Stored data entries:
——————
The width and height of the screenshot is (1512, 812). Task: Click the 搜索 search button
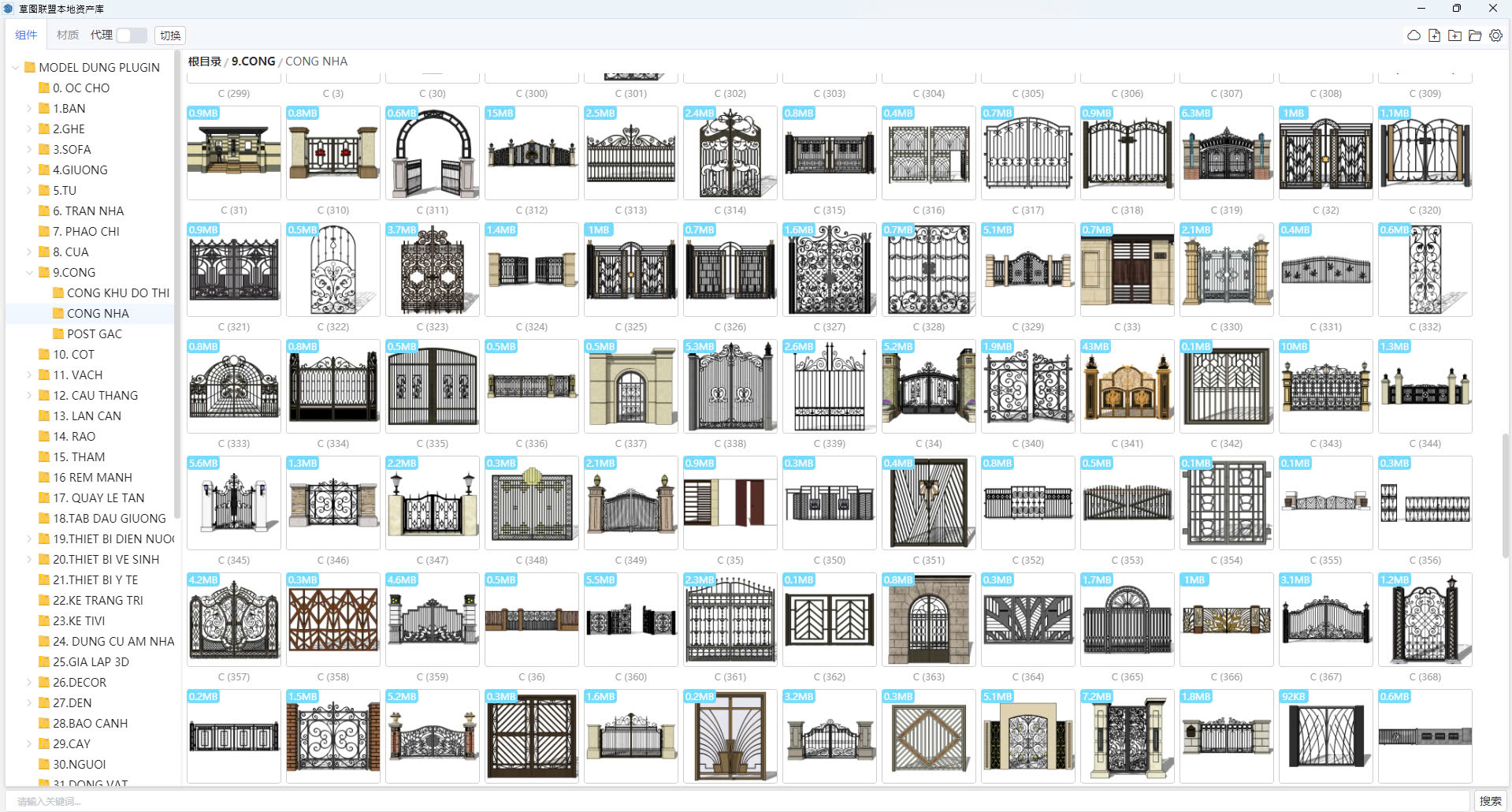click(1490, 801)
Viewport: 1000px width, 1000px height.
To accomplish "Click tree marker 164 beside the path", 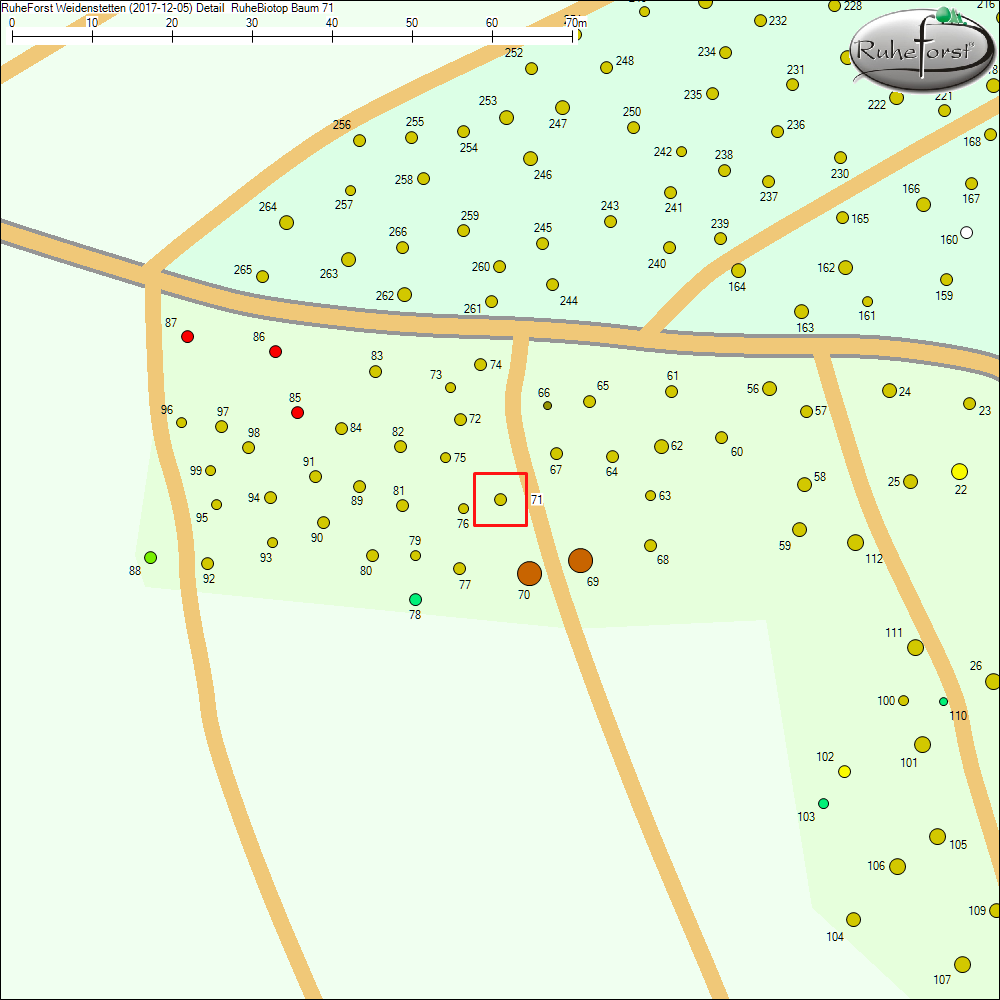I will click(738, 270).
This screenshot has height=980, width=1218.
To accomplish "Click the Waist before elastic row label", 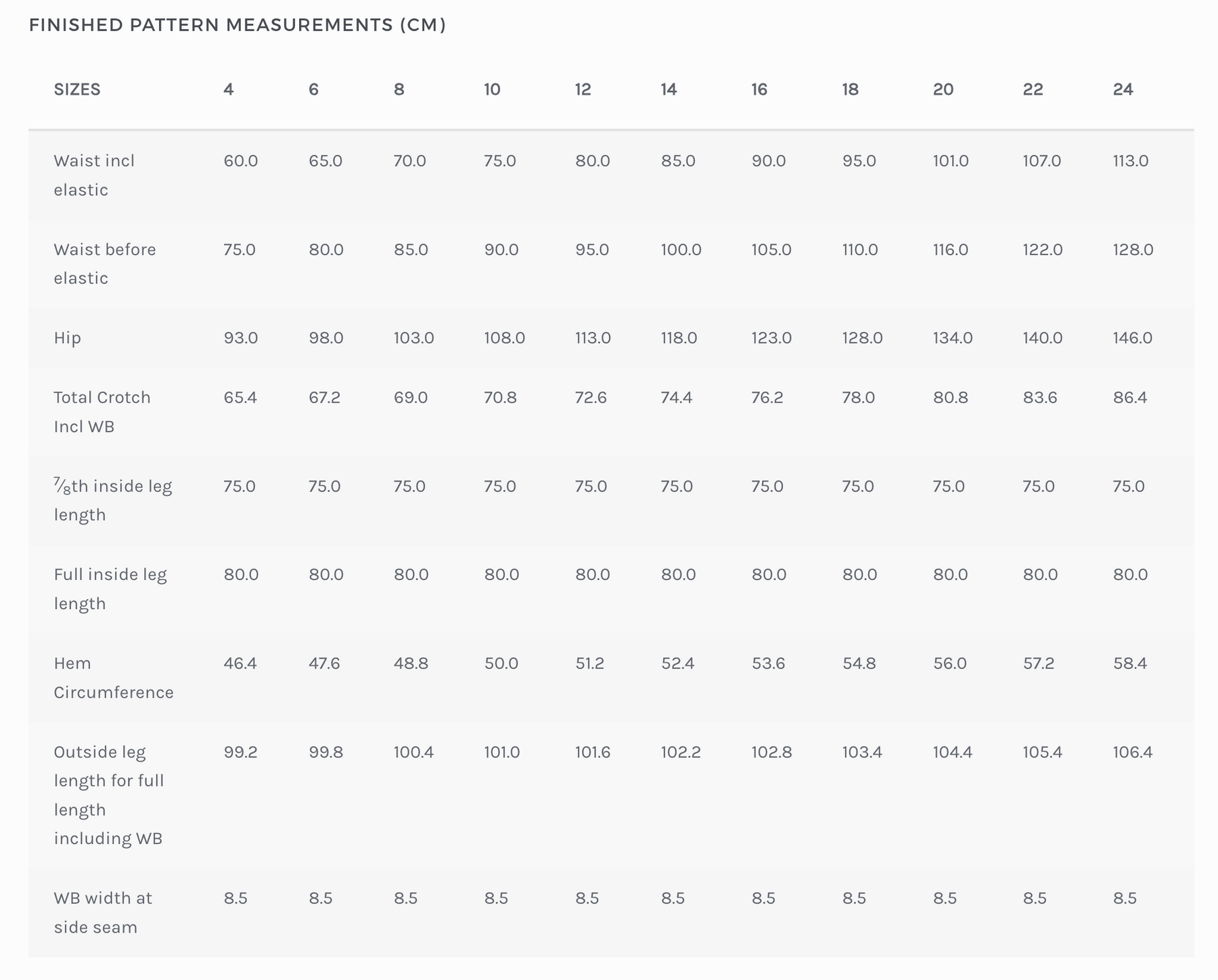I will click(x=105, y=264).
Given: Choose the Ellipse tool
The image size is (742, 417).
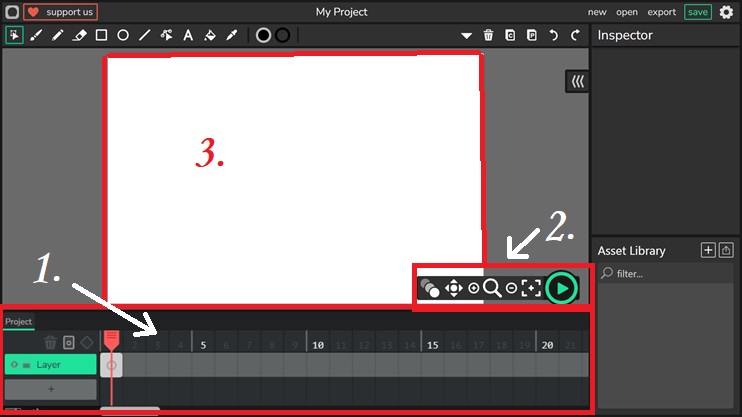Looking at the screenshot, I should [123, 35].
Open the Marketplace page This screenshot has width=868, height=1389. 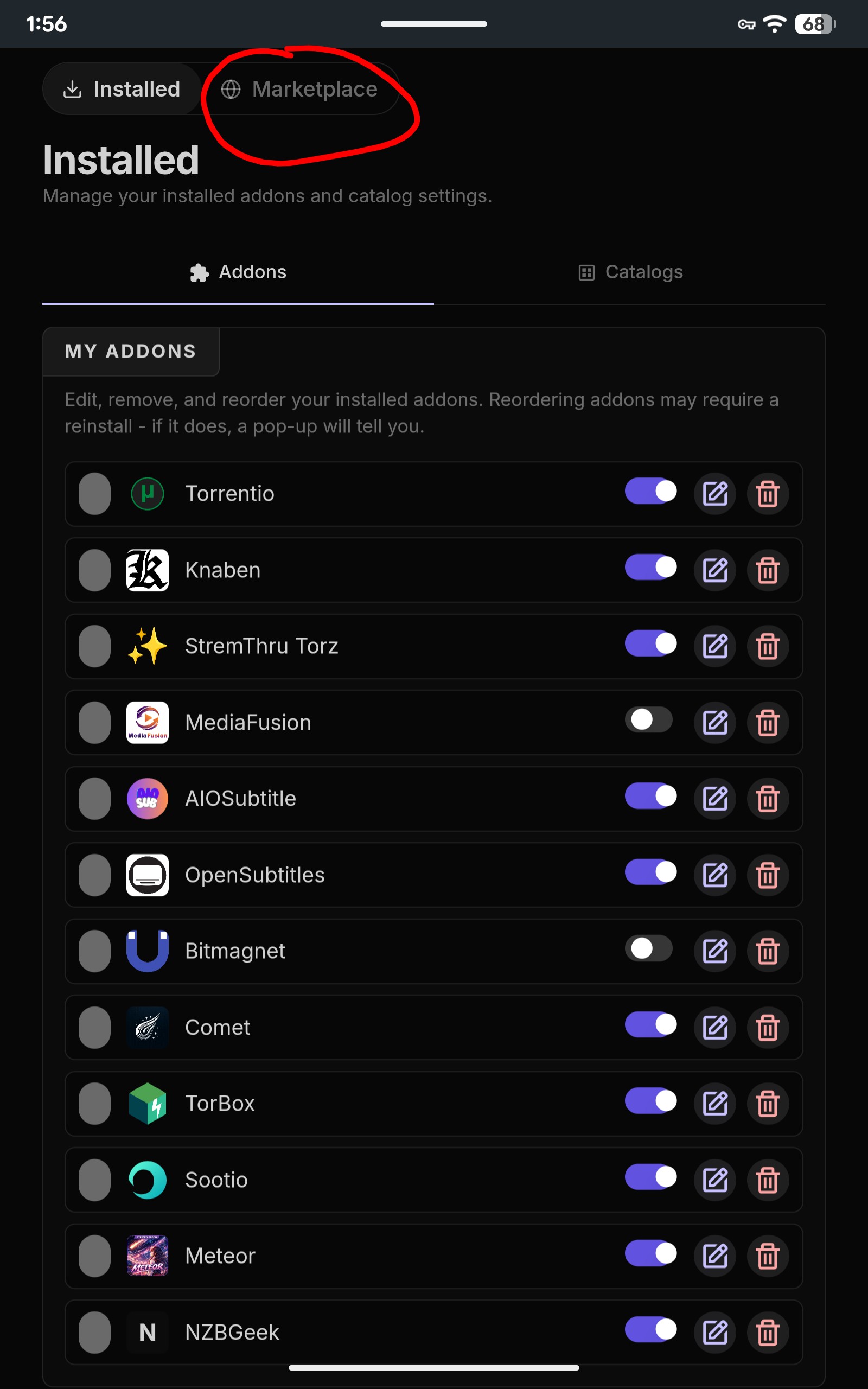[x=299, y=90]
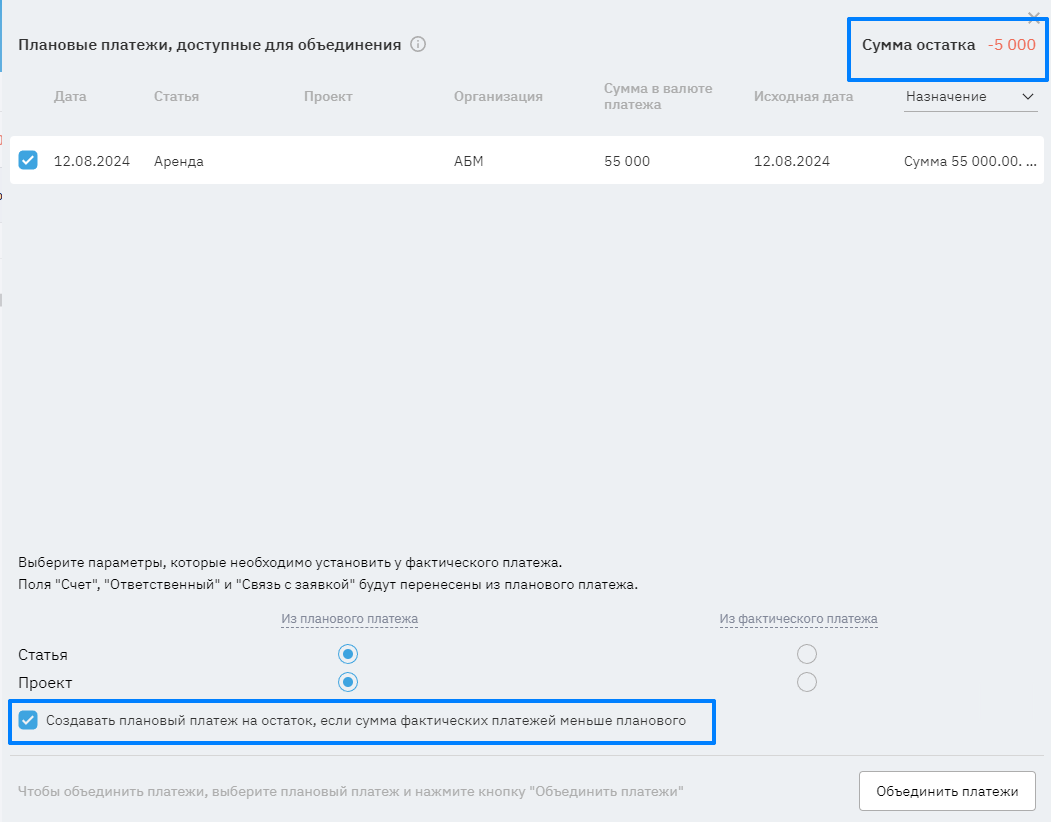1051x822 pixels.
Task: Sort by the Дата column header
Action: click(70, 97)
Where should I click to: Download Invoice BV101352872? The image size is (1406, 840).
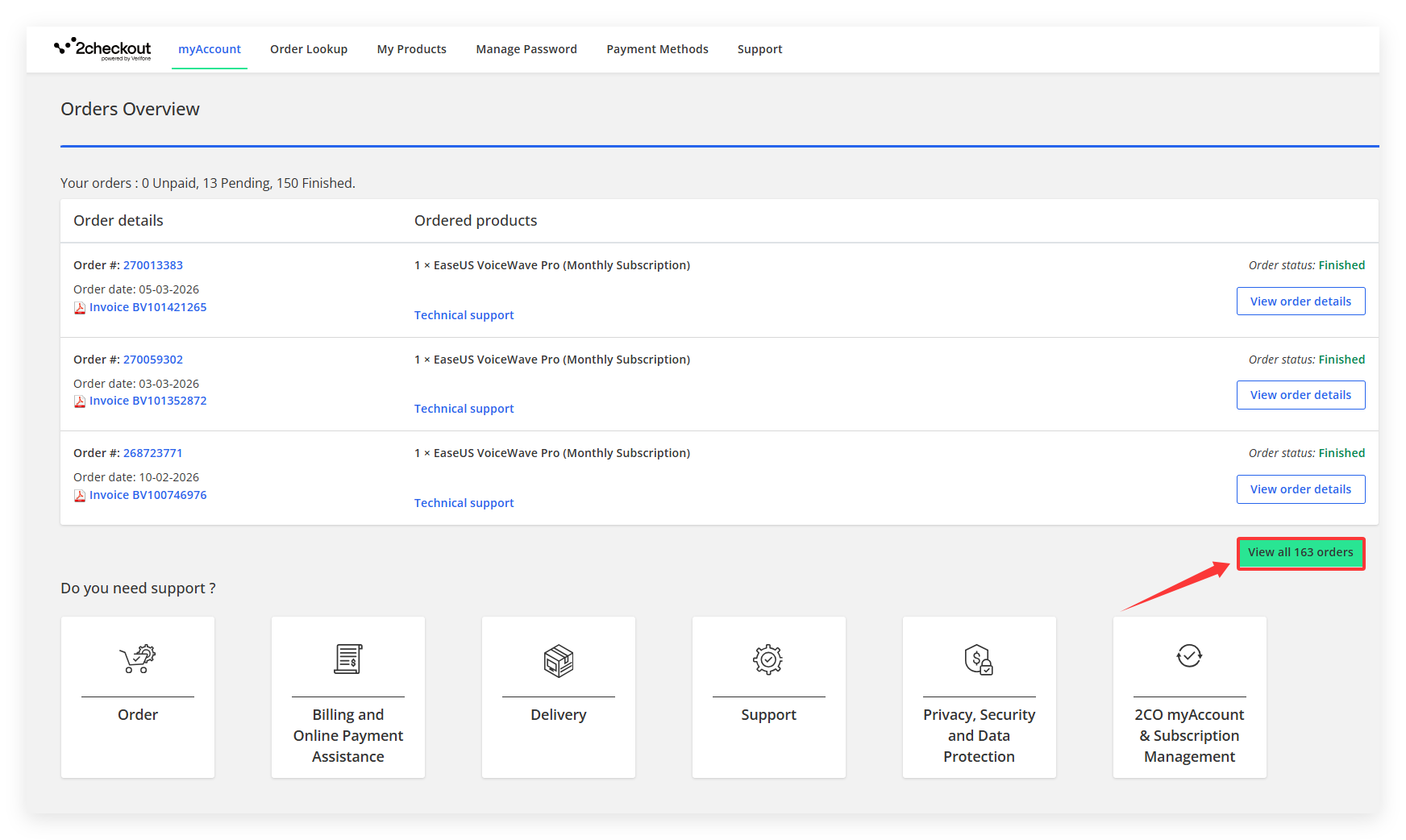click(148, 401)
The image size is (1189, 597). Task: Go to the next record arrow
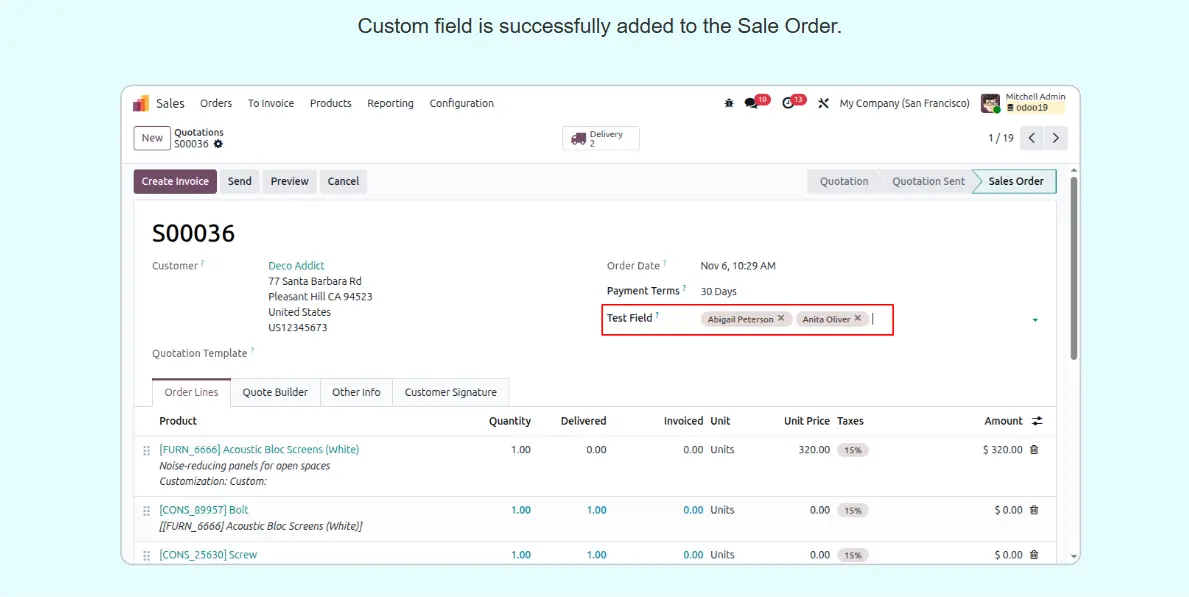pos(1055,138)
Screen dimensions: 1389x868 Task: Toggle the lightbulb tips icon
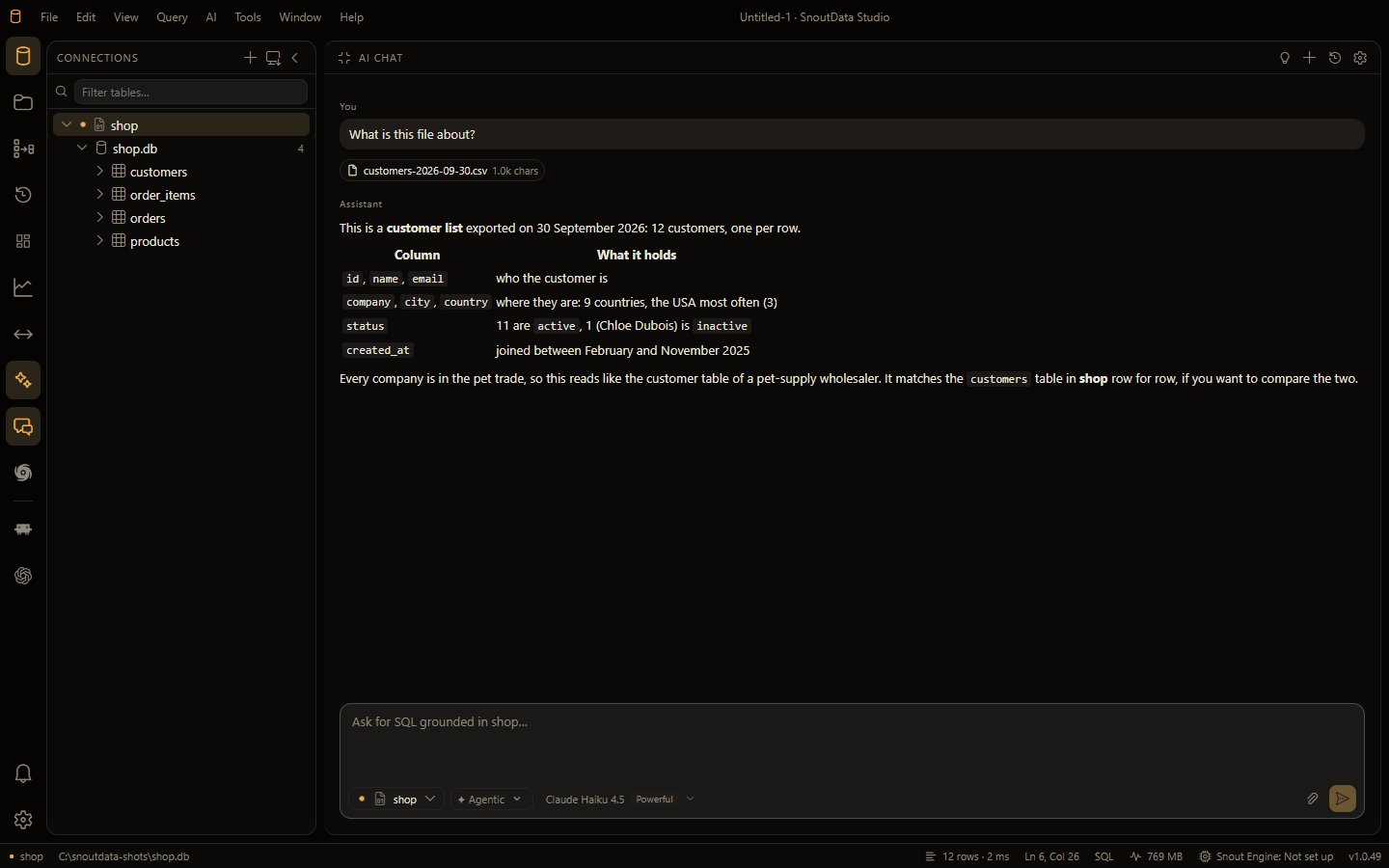[1284, 58]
——————
• **Work instruction**
Print the stretch of the data from the line with "Screen dimensions: 1389x868" through its last line, exactly and with both ends kept. Omit pictures.

• **Response**
Screen dimensions: 1389x868 Task: Toggle the lightbulb tips icon
[1284, 58]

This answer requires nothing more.